* [TASK BRIEF] A faithful transcription of all lines below is the expected answer.

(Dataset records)
========================================

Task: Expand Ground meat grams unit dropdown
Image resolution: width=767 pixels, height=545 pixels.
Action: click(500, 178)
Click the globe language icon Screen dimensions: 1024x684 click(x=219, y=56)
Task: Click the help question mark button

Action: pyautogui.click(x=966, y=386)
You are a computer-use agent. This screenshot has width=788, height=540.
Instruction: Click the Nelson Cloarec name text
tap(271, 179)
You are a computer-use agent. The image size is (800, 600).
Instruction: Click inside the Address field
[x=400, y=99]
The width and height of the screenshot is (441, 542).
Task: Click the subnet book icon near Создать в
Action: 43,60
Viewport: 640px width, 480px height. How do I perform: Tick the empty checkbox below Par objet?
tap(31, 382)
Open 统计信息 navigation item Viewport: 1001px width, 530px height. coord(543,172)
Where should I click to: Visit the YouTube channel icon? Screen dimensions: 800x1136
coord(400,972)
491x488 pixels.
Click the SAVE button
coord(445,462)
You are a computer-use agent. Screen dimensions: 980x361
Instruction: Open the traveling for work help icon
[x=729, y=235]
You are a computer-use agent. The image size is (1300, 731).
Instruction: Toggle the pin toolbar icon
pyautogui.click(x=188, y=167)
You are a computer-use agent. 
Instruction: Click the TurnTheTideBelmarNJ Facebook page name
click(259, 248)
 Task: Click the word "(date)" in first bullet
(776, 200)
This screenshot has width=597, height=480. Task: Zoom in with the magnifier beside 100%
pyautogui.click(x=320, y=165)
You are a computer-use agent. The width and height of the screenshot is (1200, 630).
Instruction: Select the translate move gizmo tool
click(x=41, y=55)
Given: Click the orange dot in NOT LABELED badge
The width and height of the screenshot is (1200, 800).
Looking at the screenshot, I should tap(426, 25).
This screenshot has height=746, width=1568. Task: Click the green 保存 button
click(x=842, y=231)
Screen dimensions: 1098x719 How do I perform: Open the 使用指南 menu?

========================================

* [RESULT FOR THIS TASK]
Task: Expand Ground meat grams unit dropdown
Image resolution: width=767 pixels, height=545 pixels.
Action: click(500, 178)
Click the globe language icon Screen dimensions: 1024x684 click(x=219, y=56)
Task: Click the help question mark button

Action: pyautogui.click(x=966, y=386)
You are a computer-use agent. This screenshot has width=788, height=540.
Instruction: Click the Nelson Cloarec name text
tap(271, 179)
You are a computer-use agent. The image size is (800, 600).
Instruction: Click inside the Address field
[x=400, y=99]
The width and height of the screenshot is (441, 542).
Task: Click the subnet book icon near Создать в
Action: 43,60
Viewport: 640px width, 480px height. How do I perform: Tick the empty checkbox below Par objet?
tap(31, 382)
Open 统计信息 navigation item Viewport: 1001px width, 530px height. coord(543,172)
Where should I click to: Visit the YouTube channel icon? Screen dimensions: 800x1136
coord(400,972)
491x488 pixels.
Click the SAVE button
coord(445,462)
You are a computer-use agent. Screen dimensions: 980x361
Instruction: Open the traveling for work help icon
[x=729, y=235]
You are a computer-use agent. The image size is (1300, 731).
Instruction: Toggle the pin toolbar icon
pyautogui.click(x=188, y=167)
You are a computer-use agent. 
Instruction: Click the TurnTheTideBelmarNJ Facebook page name
click(259, 248)
 Task: Click the word "(date)" in first bullet
(776, 200)
This screenshot has width=597, height=480. Task: Zoom in with the magnifier beside 100%
pyautogui.click(x=320, y=165)
You are a computer-use agent. The width and height of the screenshot is (1200, 630).
Instruction: Select the translate move gizmo tool
click(x=41, y=55)
Given: Click the orange dot in NOT LABELED badge
The width and height of the screenshot is (1200, 800).
Looking at the screenshot, I should tap(426, 25).
This screenshot has height=746, width=1568. Task: Click the green 保存 button
click(x=842, y=231)
Screen dimensions: 1098x719 How do I perform: Open the 使用指南 menu?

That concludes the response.